The Edge of the World, Eshaness

 

My day started at 4:30 am when the moon was blasting across the water into The Booth.

This day was to bring many spectacular things starting with the crazy big moonlight, I then saw my first sun bathing seal in the Scalloway Bay. It is not uncommon to see seals in the water, I see them almost everyday and it does feel quite special but the images of a seal head popping out of the water is fairly anti-climactic to the extraordinary animals they are.

To get to the edge of the world you have to pass through the most narrow part of the Shetland Island called the Mavis Grind. (pronounced like Grin with a d) The Atlantic ocean is on one side and the North Sea on the other.

It's a spectacle that I didn't photograph well but if you click on the link you can get a more narrative sort of image of the ocean and the sea at the same time.

We had the most beautiful calm and bright day to see this northern part of the Mainland of Shetland. I also had the extreme privilege of being accompanied by a local, Nat Hall who guided us through her beloved home. Her enthusiasm for this place is easy to understand on a day like this, in a place like this.

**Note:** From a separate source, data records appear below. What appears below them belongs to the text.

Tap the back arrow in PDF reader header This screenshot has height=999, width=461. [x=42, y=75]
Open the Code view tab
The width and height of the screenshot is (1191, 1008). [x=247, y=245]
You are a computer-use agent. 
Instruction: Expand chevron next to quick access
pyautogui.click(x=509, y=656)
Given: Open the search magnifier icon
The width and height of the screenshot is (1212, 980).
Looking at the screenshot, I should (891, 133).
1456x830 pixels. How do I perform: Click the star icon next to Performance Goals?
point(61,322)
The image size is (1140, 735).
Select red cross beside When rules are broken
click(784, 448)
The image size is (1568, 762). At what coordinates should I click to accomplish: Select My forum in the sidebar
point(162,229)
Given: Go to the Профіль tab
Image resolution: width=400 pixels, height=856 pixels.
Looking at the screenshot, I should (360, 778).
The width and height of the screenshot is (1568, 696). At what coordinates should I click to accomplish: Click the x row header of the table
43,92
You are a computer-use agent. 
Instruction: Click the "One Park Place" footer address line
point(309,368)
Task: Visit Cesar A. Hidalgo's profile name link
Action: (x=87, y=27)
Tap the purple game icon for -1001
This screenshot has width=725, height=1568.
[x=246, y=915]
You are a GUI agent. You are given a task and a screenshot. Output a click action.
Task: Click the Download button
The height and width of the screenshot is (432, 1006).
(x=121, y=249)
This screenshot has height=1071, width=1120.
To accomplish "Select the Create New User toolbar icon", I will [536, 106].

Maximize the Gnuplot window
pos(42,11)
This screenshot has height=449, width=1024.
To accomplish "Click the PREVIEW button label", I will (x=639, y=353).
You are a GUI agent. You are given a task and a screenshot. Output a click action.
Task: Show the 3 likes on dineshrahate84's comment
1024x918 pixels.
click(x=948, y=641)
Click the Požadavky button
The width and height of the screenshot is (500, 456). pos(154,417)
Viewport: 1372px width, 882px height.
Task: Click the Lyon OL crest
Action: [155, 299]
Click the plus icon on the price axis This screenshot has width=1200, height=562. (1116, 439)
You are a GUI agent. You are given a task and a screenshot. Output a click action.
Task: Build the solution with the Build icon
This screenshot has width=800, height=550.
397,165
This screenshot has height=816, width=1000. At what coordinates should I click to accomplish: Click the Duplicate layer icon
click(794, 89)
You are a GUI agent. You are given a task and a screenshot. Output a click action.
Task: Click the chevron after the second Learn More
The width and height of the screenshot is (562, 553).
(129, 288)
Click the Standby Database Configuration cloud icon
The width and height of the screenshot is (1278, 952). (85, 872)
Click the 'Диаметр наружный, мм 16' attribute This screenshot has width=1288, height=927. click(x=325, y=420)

This road foreshadows the breathtaking edge we approach as we head to Eshaness. Glacial lakes, extreme blue skies filled with cloud islands and blinding sun that makes the land masses black and the sun an impossible white glare.

 

The photographs are only a small fraction of the experience. They fail in so many ways to describe the place you can feel with all your senses. The texture of the light, the freshness of the air, the vertigo from height, depth and bigness of the sky. A place carved from volcanic activity and glacial movements formed over millions of years. You feel all that standing in this place.

I was so fortunate to have such a beautiful day to see the unbelievable landscape.